> _ISTRUZIONE DATA 1_
Estrai dal testo su Doina Botez il passo che inizia con "In queste sue" e prosegue fino a "la loro infedeltà.".
> _ISTRUZIONE DATA 2_
Trasforma in un elenco puntato il paragrafo del testo su Doina Botez che comincia con "In queste sue simbologie sceniche", conservandone i fatti principali.

====== TESTO ESTRATTO

Doina Botez, la qui sensuale e ricca tavolozza si trasforma sulla tela in una sinfonia di colori e di forme dinamiche, risponde al quesito – con questo ciclo tematico dove Bacco è di casa – sul rapporto tra la nostra contemporaneità e Dioniso.
In queste sue simbologie sceniche del quotidiano, il colore rosso domina con fare virtuoso e forte lo spazio della tela, si sparge sui capelli, lungo i corpi distesi („Baccanale I”), su di un tavolo da pranzo („La canzonetta”) ed è rosso l’abito della fanciulla in un „Tango” sfrenato.
Rosso come il sangue, rosso come il vino. Nell’antica Grecia, il vino simboleggiava il sangue di Dioniso e rappresentava la bevanda dell’immortalità. Nella tradizione biblica il vino è portatore di ebbrezza ed è anche simbolo dello smarrimento che Dio invia agli uomini per punirli per la loro infedeltà.

============
====== CONTENUTO DEL DATASET

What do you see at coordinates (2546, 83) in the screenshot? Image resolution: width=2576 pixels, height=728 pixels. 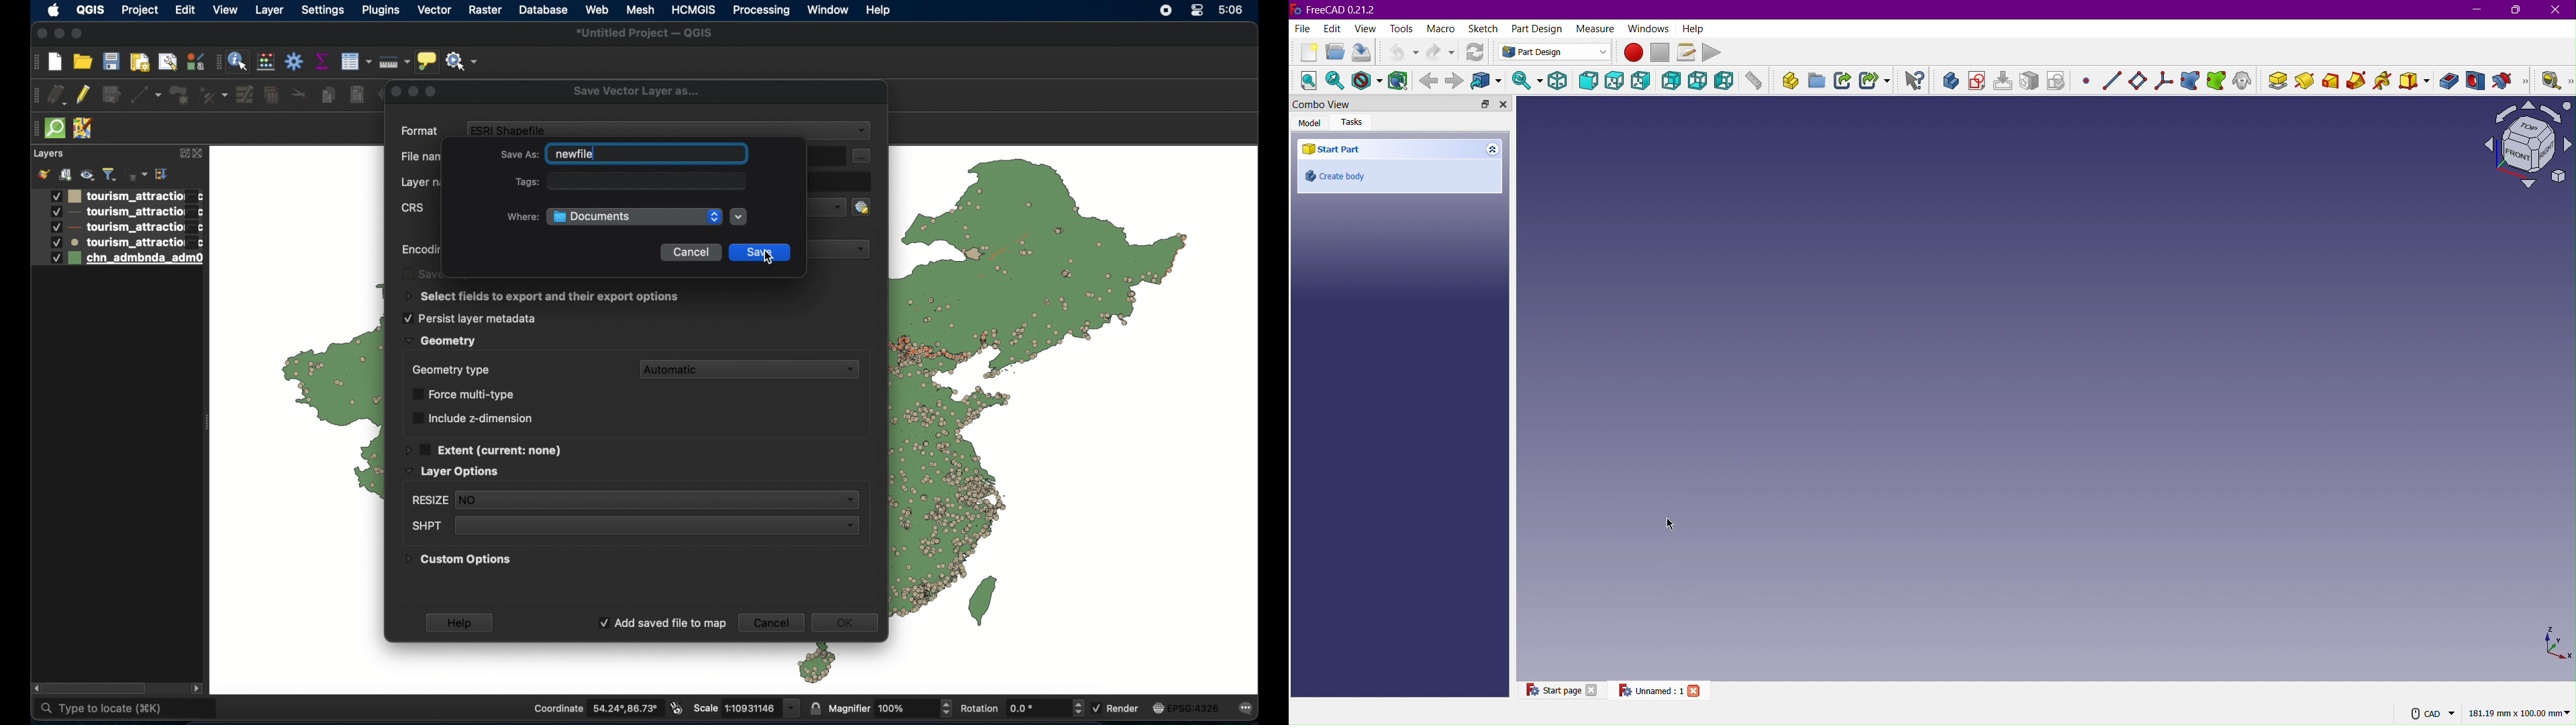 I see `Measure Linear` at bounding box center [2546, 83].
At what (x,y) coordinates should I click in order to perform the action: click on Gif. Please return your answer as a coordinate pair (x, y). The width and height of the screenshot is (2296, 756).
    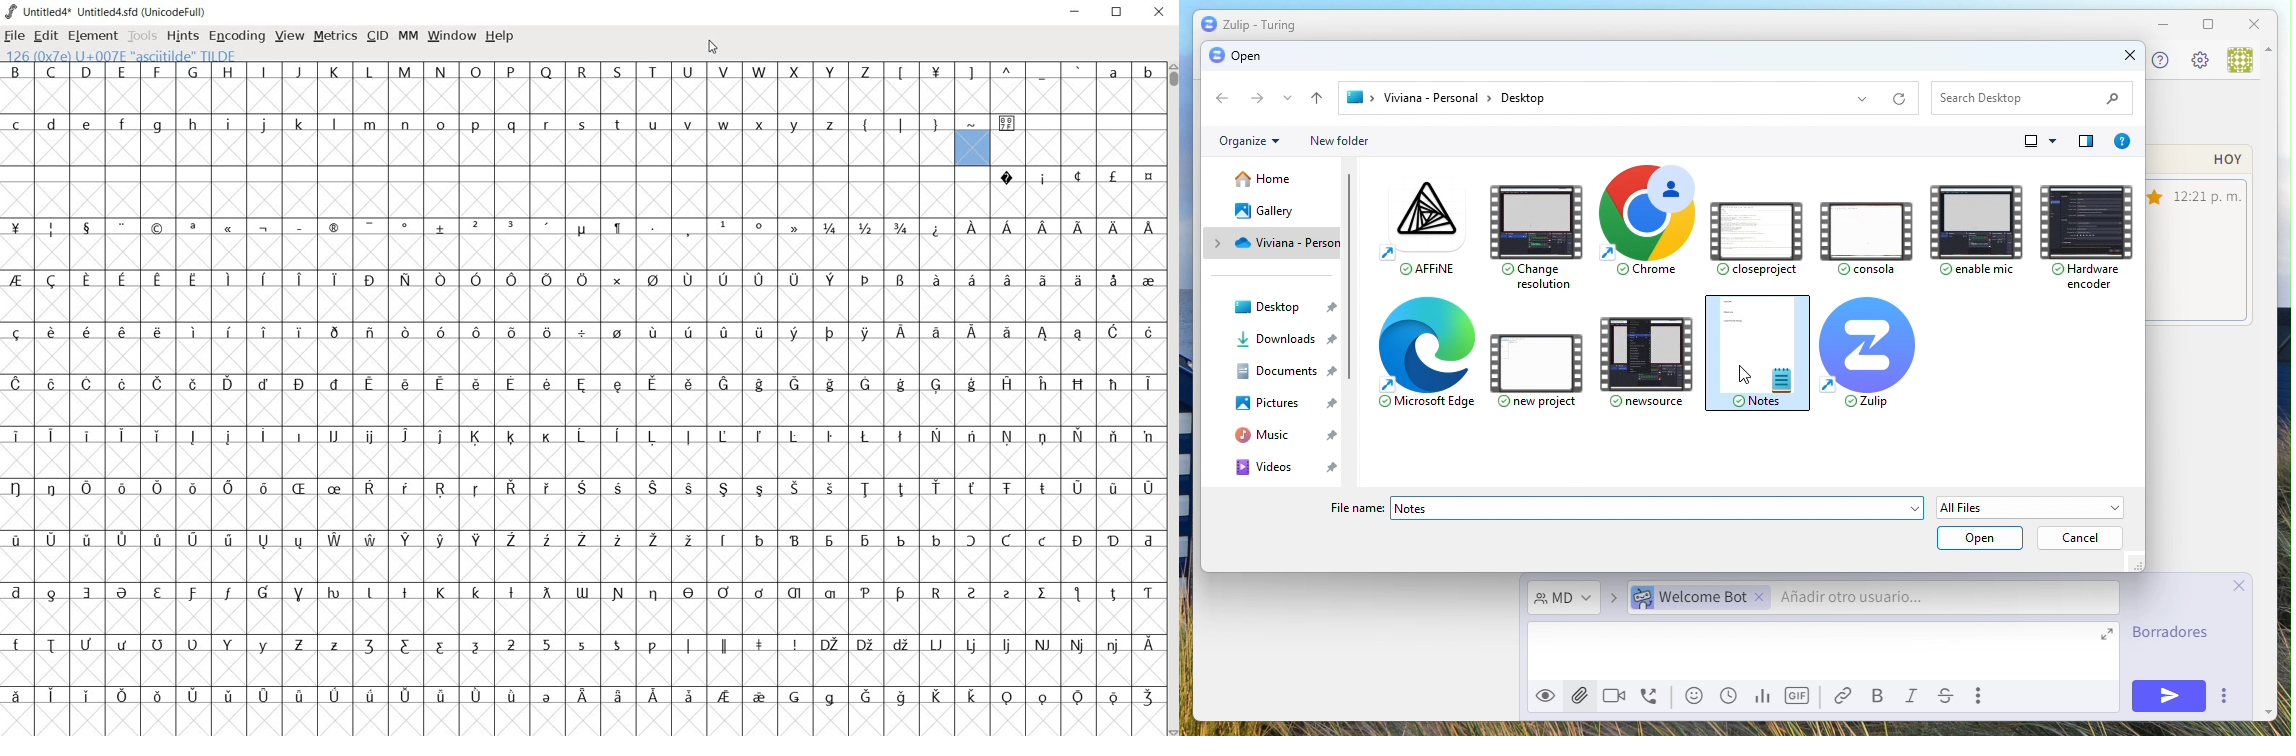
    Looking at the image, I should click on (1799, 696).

============

> _RISPOSTA 1_
In queste sue simbologie sceniche del quotidiano, il colore rosso domina con fare virtuoso e forte lo spazio della tela, si sparge sui capelli, lungo i corpi distesi („Baccanale I”), su di un tavolo da pranzo („La canzonetta”) ed è rosso l’abito della fanciulla in un „Tango” sfrenato.
Rosso come il sangue, rosso come il vino. Nell’antica Grecia, il vino simboleggiava il sangue di Dioniso e rappresentava la bevanda dell’immortalità. Nella tradizione biblica il vino è portatore di ebbrezza ed è anche simbolo dello smarrimento che Dio invia agli uomini per punirli per la loro infedeltà.

> _RISPOSTA 2_
- Nelle simbologie sceniche del quotidiano di Doina Botez il rosso domina lo spazio della tela.
- In „Baccanale I” il rosso si sparge sui capelli e lungo i corpi distesi.
- In „La canzonetta” compare su un tavolo da pranzo.
- In „Tango” è rosso l'abito della fanciulla.